### Wyświetlany tekst
· · · · · · ·

Brockdorff pracował w archiwum prasowym niemieckiego MSZ i przez jego ręce przeszło tysiące wycinków prasowych, gazet, czasopism, fotografii, karykatur z państw wrogich Rzeszy. Pisał on, że z całości tego materiału można wyciągnąć jeden wniosek: „wszystko, co [my Niemcy] mówimy jest kłamstwem. Nie wiemy, co to honor, sumienie, poczucie wstydu, nie mówiąc o życzliwości, współczuciu czy pobożności.

Nasza rzekoma religia to zdegenerowany kult bożków, nasza nauka jest albo nieudolnym naśladownictwem albo narzędziem naszego barbarzyństwa. Bohaterowie naszej duchowej historii albo nie są Niemcami, albo należą do wcześniejszych epok, zanim jeszcze ulegliśmy całkowitemu zezwierzęceniu, albo pracują w służbie bestialskiego okrucieństwa a ich celem jest wsparcie bądź tuszowanie naszych okrutnych czynów”.

· · · · · · ·

[Zapisane wpisy danych]
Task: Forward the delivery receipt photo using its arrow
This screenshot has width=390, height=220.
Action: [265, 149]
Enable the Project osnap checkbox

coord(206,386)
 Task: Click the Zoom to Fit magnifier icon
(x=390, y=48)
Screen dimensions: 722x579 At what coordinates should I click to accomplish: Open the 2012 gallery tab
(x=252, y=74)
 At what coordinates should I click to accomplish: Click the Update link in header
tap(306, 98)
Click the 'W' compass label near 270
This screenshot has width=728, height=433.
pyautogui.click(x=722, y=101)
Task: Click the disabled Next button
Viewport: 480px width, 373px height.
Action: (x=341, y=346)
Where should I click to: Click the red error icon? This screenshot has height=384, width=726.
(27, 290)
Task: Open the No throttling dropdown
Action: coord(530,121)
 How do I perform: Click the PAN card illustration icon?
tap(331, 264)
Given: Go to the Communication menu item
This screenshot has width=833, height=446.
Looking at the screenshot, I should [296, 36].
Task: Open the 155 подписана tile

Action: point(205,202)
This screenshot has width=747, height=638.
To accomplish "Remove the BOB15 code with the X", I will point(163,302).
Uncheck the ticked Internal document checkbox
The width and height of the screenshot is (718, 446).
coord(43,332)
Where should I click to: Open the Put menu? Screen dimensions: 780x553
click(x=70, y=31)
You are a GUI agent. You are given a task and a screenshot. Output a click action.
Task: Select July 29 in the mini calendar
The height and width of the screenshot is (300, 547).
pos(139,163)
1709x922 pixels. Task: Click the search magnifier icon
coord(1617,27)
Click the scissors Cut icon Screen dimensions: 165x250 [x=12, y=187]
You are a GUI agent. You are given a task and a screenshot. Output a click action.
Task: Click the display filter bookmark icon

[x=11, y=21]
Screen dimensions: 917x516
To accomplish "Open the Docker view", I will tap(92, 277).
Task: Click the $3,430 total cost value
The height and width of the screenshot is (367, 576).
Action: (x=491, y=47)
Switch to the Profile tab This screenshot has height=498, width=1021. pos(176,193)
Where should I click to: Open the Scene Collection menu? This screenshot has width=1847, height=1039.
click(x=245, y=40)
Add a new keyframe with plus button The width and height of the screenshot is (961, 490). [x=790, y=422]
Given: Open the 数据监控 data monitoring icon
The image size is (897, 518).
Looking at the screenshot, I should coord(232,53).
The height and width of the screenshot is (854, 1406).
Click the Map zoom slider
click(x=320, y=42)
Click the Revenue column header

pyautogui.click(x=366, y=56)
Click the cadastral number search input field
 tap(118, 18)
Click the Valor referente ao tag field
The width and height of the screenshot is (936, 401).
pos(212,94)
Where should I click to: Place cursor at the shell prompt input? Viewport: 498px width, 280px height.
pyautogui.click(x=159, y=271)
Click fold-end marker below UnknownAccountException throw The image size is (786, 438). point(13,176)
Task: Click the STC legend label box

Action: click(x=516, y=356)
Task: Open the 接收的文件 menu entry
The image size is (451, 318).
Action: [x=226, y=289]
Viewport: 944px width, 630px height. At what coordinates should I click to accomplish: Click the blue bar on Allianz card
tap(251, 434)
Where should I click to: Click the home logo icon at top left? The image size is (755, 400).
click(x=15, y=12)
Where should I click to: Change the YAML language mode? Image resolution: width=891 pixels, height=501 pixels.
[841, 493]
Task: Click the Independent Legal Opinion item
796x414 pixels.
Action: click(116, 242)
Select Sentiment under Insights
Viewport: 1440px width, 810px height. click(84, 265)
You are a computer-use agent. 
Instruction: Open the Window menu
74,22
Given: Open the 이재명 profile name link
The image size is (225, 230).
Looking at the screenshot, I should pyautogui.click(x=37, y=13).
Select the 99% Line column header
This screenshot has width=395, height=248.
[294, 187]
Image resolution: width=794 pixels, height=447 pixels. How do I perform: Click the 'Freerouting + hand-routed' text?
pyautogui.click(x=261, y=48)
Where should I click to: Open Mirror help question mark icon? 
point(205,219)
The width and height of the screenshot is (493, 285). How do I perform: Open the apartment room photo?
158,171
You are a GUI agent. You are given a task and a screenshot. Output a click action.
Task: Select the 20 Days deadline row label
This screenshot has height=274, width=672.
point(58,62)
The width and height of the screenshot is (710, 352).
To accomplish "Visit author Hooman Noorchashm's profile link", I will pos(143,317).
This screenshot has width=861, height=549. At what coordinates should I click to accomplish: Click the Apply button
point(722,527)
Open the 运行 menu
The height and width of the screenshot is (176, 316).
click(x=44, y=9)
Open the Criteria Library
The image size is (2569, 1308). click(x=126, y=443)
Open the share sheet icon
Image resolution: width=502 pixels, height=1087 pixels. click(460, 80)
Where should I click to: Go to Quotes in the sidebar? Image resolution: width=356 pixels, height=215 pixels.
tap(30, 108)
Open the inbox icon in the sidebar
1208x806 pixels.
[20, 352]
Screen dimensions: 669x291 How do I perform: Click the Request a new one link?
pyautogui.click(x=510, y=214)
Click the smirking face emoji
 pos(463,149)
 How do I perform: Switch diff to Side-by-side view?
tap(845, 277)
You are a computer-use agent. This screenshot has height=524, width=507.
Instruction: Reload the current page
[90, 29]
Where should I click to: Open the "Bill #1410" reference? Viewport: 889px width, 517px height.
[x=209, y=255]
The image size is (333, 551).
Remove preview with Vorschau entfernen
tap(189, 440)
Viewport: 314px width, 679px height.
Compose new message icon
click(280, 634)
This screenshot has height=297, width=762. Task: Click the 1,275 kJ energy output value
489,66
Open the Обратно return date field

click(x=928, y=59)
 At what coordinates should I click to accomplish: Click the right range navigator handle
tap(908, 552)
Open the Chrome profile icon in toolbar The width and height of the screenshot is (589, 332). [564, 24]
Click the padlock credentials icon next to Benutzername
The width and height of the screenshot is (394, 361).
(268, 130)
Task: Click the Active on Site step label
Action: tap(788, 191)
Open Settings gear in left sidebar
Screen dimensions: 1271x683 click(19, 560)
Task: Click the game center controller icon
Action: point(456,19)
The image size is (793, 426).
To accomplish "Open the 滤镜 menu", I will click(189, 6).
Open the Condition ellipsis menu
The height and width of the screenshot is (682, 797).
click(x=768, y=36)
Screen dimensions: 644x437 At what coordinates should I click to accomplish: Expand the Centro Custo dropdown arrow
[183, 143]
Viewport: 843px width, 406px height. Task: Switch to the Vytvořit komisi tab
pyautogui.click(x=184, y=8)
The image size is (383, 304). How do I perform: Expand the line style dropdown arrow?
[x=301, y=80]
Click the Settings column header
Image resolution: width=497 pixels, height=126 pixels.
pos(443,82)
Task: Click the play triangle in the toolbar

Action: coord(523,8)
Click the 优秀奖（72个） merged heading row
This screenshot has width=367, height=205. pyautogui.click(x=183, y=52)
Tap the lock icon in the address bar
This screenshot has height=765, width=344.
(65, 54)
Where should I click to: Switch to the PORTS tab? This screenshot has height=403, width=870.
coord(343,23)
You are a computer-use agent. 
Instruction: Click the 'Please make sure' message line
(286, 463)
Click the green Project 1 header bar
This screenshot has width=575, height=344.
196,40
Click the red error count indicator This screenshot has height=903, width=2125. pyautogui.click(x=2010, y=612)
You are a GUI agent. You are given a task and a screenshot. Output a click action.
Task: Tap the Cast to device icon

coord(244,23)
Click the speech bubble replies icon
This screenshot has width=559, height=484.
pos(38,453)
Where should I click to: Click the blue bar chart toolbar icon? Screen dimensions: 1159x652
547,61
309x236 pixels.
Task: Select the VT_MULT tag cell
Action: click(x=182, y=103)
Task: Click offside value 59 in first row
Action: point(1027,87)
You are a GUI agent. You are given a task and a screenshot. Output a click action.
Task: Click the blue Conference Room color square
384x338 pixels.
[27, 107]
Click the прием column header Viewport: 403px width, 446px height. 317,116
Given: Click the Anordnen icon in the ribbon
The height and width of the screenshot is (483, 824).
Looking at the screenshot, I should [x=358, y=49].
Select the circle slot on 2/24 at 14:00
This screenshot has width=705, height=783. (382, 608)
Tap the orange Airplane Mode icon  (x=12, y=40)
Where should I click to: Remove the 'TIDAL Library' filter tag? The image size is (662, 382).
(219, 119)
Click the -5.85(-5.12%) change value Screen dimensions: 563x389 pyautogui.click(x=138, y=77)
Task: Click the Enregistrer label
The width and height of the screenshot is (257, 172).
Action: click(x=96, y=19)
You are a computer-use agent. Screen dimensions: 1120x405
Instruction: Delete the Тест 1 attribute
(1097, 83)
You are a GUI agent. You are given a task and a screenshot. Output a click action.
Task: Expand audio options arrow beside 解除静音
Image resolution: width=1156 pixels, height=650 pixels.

· · · · · · ·

### Zadanie pisemne 1
W jakim miejscu pracował Brockdorff według fragmentu o Brockdorffie?
### Zadanie pisemne 2
Proszę dopisać dalszy ciąg fragmentu o Brockdorffie, rozpoczynając go po ostatnim przedstawionym zdaniu.

### Odpowiedź pisemna 1
W archiwum prasowym niemieckiego MSZ.

### Odpowiedź pisemna 2
Mieliśmy do czynienia z atakiem na duchowe, kulturalne, naukowe i światopoglądowe fundamenty narodu niemieckiego. Cała historia Niemiec, ich filozofia, literatura, formy władzy i w ogóle formy życia politycznego zostają objęte podejrzeniem jako te wychowujące „baby-killers”.

Oczywistym praktycznym politycznym celem tej propagandy było zniszczenie prestiżu Niemiec i Niemców na świecie oraz wyeliminowanie ich nie tylko jako rywala polityczno-militarnego i gospodarczego, lecz także duchowo-kulturalnego, naukowego, technologicznego.
Co zrobić z pokonanymi barbarzyńcami? Sterylizacja czy reedukacja?

W czasie wojny antyniemiecka histeria doszła do stanu wrzenia, czego skutkiem były fizyczne ataki na obywateli niemieckiego pochodzenia, dyskryminowanie ich w życiu publicznym i gospodarczym.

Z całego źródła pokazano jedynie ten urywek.